NBC looked to its established radio properties for possible conversion to television series, and The Chamber Music Society of Lower Basin Street was on the list. To gauge public interest, Lower Basin Street was revived as a Saturday-night radio series on April 12, 1952, as an "information and education" program sponsored by the U. S. Army Reserve. Henry Levine's dixieland band returned with a new vocalist, Martha Lou Harp, and a new host, 23-year-old nightclub comedian Orson Bean. Bean caught the spirit of the series immediately, and read the script in the bemused tones of a stuffy college professor. The show's original scriptwriter, Web Kelley, was back with the show's trademark wisecracks and puns. (Questioning the inclusion of a saxophone in an arrangement, Dr. Bean muttered, "Is sax necessary?") Bean was fond of unscripted asides, and instead of "Bravo!" Bean would invoke "the Viennese expression, Hoch, hoch! Vom himmel hoch! ("High, high from the sky!")". NBC staff announcer Wayne Howell, in the same spirit, introduced the host as "Boston's half-baked Bean." The show's "intermission commentaries" at the halfway point were also retained for the 1952 series, with "Dr. Wayne Howell" assisting when needed.

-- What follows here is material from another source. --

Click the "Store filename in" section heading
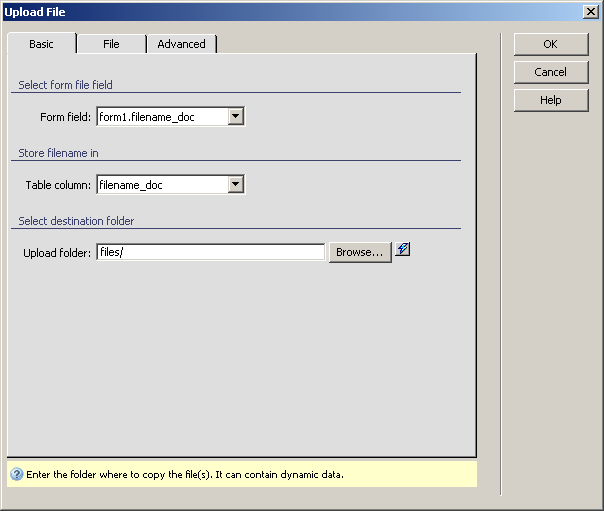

The series did well enough for NBC to mount a live-TV special on June 15–5:30 on Sunday afternoon—with Bean, Levine, Harp, guest commentator Arthur Treacher, hot bagpiper Ross Gorman, and dancers Milton Kanen and Gene Myers. No kinescope recordings of the show are known to survive, and the special was not picked up as a series. The Lower Basin Street franchise came to an end.

In 1953 Gene Hamilton, the originator of the show, returned to NBC with his own hot-jazz radio program, Dr. Gino, airing on Saturday afternoons.

==Recordings and films==
Beginning in November 1940, RCA Victor recorded albums of 78-rpm discs featuring The Chamber Music Society of Lower Basin Street. The comic liner notes were furnished by Web Kelley, who wrote the radio series. Each disc in the album would begin with "Dr. Gino" Hamilton introducing the selection, played by one of the two Lower Basin Street bands. The other side of the disc featured the other band. RCA re-released these records as late as the 1960s, emphasizing vocalists Dinah Shore or Lena Horne and deleting the commentaries.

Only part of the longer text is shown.